— Agencias 12/09/2026
Las alteraciones en la calidad de la voz podrían ser un indicador temprano de deterioro cognitivo y demencia, incluso en personas que no presentan problemas de audición, según un nuevo estudio.
La investigación, publicada recientemente en el Journal of Voice, encontró que las personas con cambios en características como el tono, el volumen o la claridad de la voz, pero sin pérdida auditiva, tenían un 58% más de riesgo de desarrollar deterioro cognitivo o demencia.
El riesgo fue todavía mayor entre quienes presentaban simultáneamente problemas de voz y pérdida auditiva. El doctor Robert Sataloff, presidente de la Facultad de Medicina de la Universidad Drexel, en Filadelfia, explicó que los trastornos de la voz podrían constituir una señal más temprana de alteraciones cerebrales que la pérdida auditiva por sí sola.

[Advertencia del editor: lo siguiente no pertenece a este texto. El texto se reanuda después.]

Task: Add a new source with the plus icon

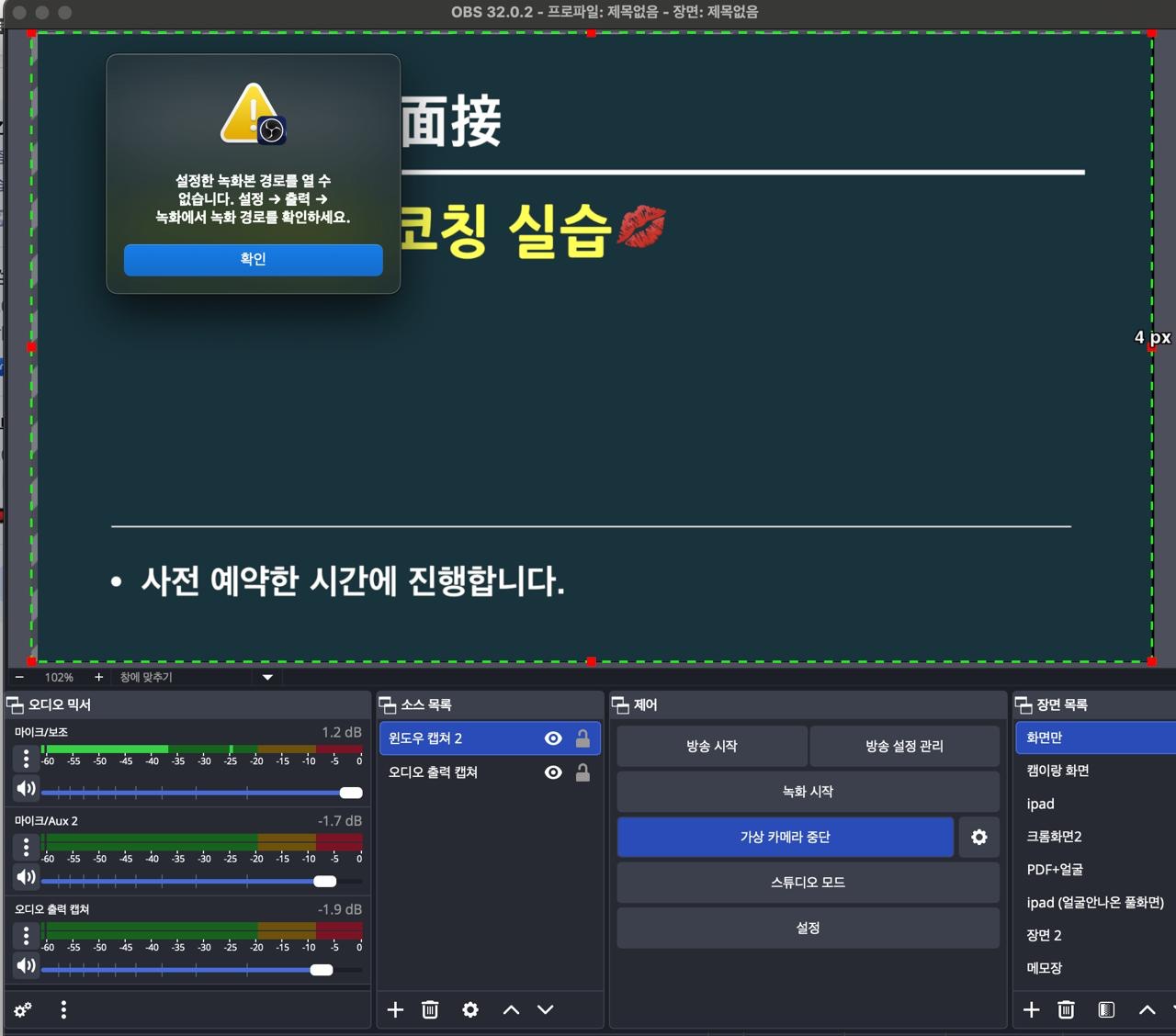Action: (395, 1009)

La pérdida de audición ya ha sido reconocida como un factor asociado con un mayor riesgo de demencia. Sin embargo, los investigadores plantearon que los cambios en la voz también podrían estar relacionados con procesos neurodegenerativos, debido a que algunas enfermedades cerebrales, como el Parkinson, suelen producir alteraciones en el habla y la voz.
Entre el 75% y el 90% de las personas con Parkinson desarrollan cambios en la calidad de la voz o dificultades para hablar, y estas alteraciones pueden aparecer antes o durante el desarrollo de otros síntomas físicos de la enfermedad.

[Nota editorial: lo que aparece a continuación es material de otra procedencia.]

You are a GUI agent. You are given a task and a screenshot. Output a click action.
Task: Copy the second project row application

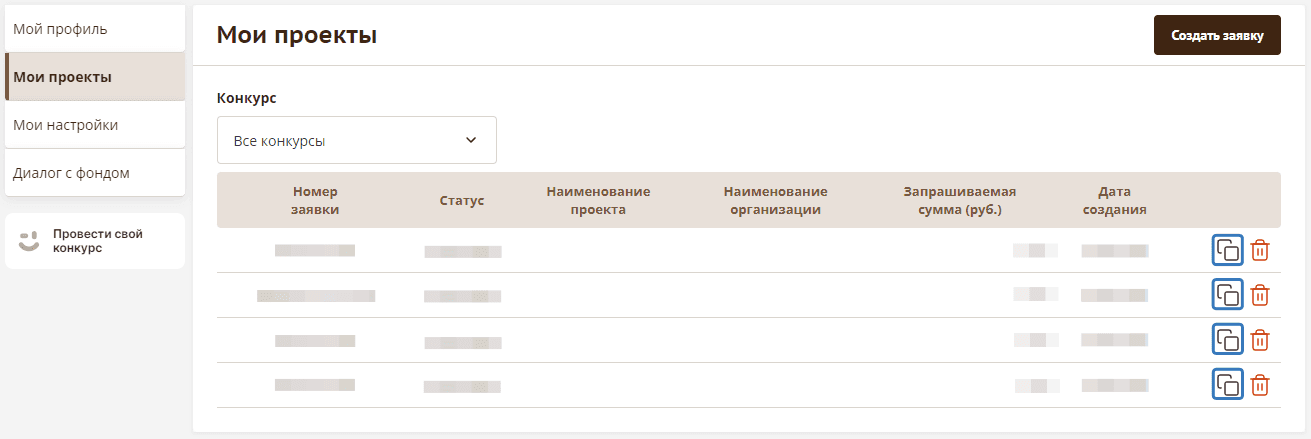pos(1227,295)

Para realizar el estudio, los investigadores analizaron los registros médicos de más de 833,000 personas de 50 años o más. Compararon la evolución de la salud cerebral de quienes habían recibido un diagnóstico de trastorno de la voz con la de personas que no presentaban este problema.
Los resultados mostraron que quienes tenían un trastorno de la voz presentaban un mayor riesgo de desarrollar deterioro cognitivo durante el año posterior al diagnóstico. Por otro lado, las personas con pérdida auditiva pero sin alteraciones vocales registraron un aumento del 27% en el riesgo de deterioro cognitivo, en línea con investigaciones anteriores.
La combinación de pérdida auditiva y problemas de voz se relacionó con más del doble de riesgo de deterioro cognitivo. Las personas de este grupo también tendían a ser mayores y presentaban con mayor frecuencia otros problemas de salud, como hipertensión, enfermedades cardiovasculares y diabetes tipo 2.
El estudio no fue diseñado para determinar exactamente por qué los cambios en la voz podrían estar relacionados con la demencia. Una posibilidad es que las dificultades para hablar hagan que las personas reduzcan sus interacciones sociales y actividades estimulantes, las cuales pueden contribuir al mantenimiento de la salud cerebral.
También existe la posibilidad de que los trastornos de la voz y el deterioro cognitivo compartan determinados procesos biológicos. El Parkinson constituye nuevamente un ejemplo de esta posibilidad, ya que las alteraciones vocales pueden aparecer antes que otros signos de la enfermedad.
Los especialistas recomiendan que las personas que presenten cambios persistentes o inexplicables en su voz o habla consulten con un profesional de la salud. Una evaluación realizada por un otorrinolaringólogo podría ayudar a identificar la causa del problema y, cuando sea necesario, facilitar una evaluación adicional de las funciones cognitivas.
Es importante señalar que estos resultados muestran una asociación y no demuestran que los cambios en la voz causen demencia. Se necesitan más investigaciones para determinar si las alteraciones vocales pueden utilizarse de manera confiable como una herramienta para detectar de forma temprana el deterioro cognitivo.